The patient’s voice is clear. Patients with SCI and chronic pain report that cannabis was the single most effective medication out of 26 pain treatments and the fourth longest acting pain reliever [27, 38]. Eighty-one percent of patients strongly agreed that cannabis alone was more effective for pain than cannabis and opioids [37]. Others report relief of pain in 75–83% medical cannabis patients [39,40,41,42] and 92% of the patients reported improved quality of life [43] after other treatment have failed. There is no difference in the occurrence of serious adverse events compared with control [44]. With an overall adult lifetime dependence rate of 9% of cannabis users [45], drug researchers have consistently listed cannabis as less addictive than caffeine, nicotine and alcohol; placing cannabis last or near the last in a list of addictive drugs [46].
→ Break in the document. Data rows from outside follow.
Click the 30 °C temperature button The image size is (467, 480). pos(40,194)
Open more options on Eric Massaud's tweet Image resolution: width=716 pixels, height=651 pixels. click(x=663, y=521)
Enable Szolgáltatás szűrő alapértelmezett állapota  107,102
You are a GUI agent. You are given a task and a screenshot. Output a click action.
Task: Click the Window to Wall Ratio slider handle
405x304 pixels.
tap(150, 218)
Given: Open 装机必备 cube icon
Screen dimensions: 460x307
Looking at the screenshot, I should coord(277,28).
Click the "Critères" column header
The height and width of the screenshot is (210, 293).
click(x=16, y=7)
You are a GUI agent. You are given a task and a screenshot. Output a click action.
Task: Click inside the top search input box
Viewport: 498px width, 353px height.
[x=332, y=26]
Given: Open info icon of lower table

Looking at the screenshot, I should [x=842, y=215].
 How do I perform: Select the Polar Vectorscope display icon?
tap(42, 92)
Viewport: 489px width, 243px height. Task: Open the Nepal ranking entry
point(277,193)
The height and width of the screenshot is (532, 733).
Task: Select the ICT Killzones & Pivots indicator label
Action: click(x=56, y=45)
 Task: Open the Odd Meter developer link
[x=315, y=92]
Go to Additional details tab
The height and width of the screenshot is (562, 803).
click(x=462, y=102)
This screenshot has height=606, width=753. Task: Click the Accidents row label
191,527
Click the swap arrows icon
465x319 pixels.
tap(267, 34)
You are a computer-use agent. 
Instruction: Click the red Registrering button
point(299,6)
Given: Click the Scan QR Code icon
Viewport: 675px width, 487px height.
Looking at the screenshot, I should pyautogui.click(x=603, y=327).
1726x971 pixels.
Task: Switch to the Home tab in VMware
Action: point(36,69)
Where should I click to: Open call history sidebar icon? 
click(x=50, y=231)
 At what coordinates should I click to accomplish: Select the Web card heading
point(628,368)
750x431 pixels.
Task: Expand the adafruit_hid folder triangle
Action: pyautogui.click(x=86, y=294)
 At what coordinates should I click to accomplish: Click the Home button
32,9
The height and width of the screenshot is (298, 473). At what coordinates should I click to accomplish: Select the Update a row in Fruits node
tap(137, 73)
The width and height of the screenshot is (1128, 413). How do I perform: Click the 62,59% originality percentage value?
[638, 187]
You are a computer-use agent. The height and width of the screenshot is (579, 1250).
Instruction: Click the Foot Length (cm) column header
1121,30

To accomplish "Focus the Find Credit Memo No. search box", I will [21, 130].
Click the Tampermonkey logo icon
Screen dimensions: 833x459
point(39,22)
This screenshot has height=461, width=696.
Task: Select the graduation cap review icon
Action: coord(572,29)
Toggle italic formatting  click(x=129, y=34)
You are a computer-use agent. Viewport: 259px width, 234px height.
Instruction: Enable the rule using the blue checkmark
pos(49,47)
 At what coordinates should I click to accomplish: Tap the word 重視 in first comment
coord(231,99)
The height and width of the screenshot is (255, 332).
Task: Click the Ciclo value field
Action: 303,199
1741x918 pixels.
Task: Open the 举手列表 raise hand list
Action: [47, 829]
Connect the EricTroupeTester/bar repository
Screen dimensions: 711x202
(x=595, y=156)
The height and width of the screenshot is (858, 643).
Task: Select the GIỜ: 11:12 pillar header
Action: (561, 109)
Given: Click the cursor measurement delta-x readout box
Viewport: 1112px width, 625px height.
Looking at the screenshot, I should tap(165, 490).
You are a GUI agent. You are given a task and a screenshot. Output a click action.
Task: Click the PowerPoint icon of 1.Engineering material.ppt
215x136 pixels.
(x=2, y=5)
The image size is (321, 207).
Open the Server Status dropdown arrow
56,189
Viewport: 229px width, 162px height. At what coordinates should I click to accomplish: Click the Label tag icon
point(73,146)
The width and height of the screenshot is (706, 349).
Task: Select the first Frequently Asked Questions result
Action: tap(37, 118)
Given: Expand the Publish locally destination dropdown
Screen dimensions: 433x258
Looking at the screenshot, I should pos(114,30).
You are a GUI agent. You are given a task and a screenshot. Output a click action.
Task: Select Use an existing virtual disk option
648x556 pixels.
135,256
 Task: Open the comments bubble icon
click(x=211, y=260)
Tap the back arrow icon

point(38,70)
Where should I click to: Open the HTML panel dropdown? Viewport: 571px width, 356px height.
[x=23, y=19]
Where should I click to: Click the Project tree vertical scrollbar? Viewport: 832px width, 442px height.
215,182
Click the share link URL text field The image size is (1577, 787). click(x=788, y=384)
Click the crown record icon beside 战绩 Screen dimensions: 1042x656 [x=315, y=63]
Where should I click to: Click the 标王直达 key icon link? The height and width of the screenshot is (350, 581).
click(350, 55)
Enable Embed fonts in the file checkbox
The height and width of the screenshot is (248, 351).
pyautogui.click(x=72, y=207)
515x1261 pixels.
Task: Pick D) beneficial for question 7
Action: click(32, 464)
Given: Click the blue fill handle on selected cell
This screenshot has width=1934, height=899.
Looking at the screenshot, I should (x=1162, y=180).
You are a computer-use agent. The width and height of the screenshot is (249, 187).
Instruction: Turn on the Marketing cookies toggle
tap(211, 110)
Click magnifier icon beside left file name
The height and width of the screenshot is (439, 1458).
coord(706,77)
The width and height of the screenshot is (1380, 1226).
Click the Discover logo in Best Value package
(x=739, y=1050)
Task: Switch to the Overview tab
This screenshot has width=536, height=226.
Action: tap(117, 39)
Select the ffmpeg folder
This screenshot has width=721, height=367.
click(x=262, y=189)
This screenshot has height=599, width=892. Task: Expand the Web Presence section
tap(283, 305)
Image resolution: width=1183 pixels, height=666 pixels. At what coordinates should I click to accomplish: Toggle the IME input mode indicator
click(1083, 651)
This evidence shows that cannabis should not be considered a schedule I drug. It indeed has substantial medicinal value in a wide variety of conditions, is less addictive then other drugs and has a very low lifetime dependence rate. The misclassification of cannabis by international convention motivated by political bodies [47] has created a unique situation for researchers. The moratorium on federally funded cannabis research leaves clinicians with little scientific base when counseling patients who may be interested in using cannabis for medical reasons. It has led to a dearth of solid evidence to formulate clinical trials. We also have no standard dosing guidelines, nor warning labels such as on tobacco or alcohol.

The time has come to put the cannabis discussion in a human rights framework [48]. Ethically, it is unjust to withhold and restrict the use of a potentially effective medication, when the currently available medications can be ineffective, have a high risk of addiction and can lead to overdose [35]. “Seriously ill patients have the right to effective therapies. To deny patients access to such a therapy is to deny them dignity and respect as person” [49].

Persons with SCI should feel free to discuss cannabis use with physicians, regardless of the legality or method of acquisition, just as they would discuss supplement use or over-the-counter and alternative medications. They should also feel confident that physicians would have accurate and helpful information about the possible risks and benefits of cannabis to help make informed decisions that best suit that person’s lifestyle. Currently, such information is not readily available for physicians.

There is tension between the needs of society to protect the vulnerable by restricting the rights of others to live well and with less pain. It is clear that this 70-year war on cannabis has had little effect in controlling the supply of cannabis. Prohibition can never succeed: “It is a tyranny from which every independent mind revolts [18].” People living with chronic pain should not have to risk social stigma, restrictions on employment and even criminal prosecution in order to deal with their pain [50].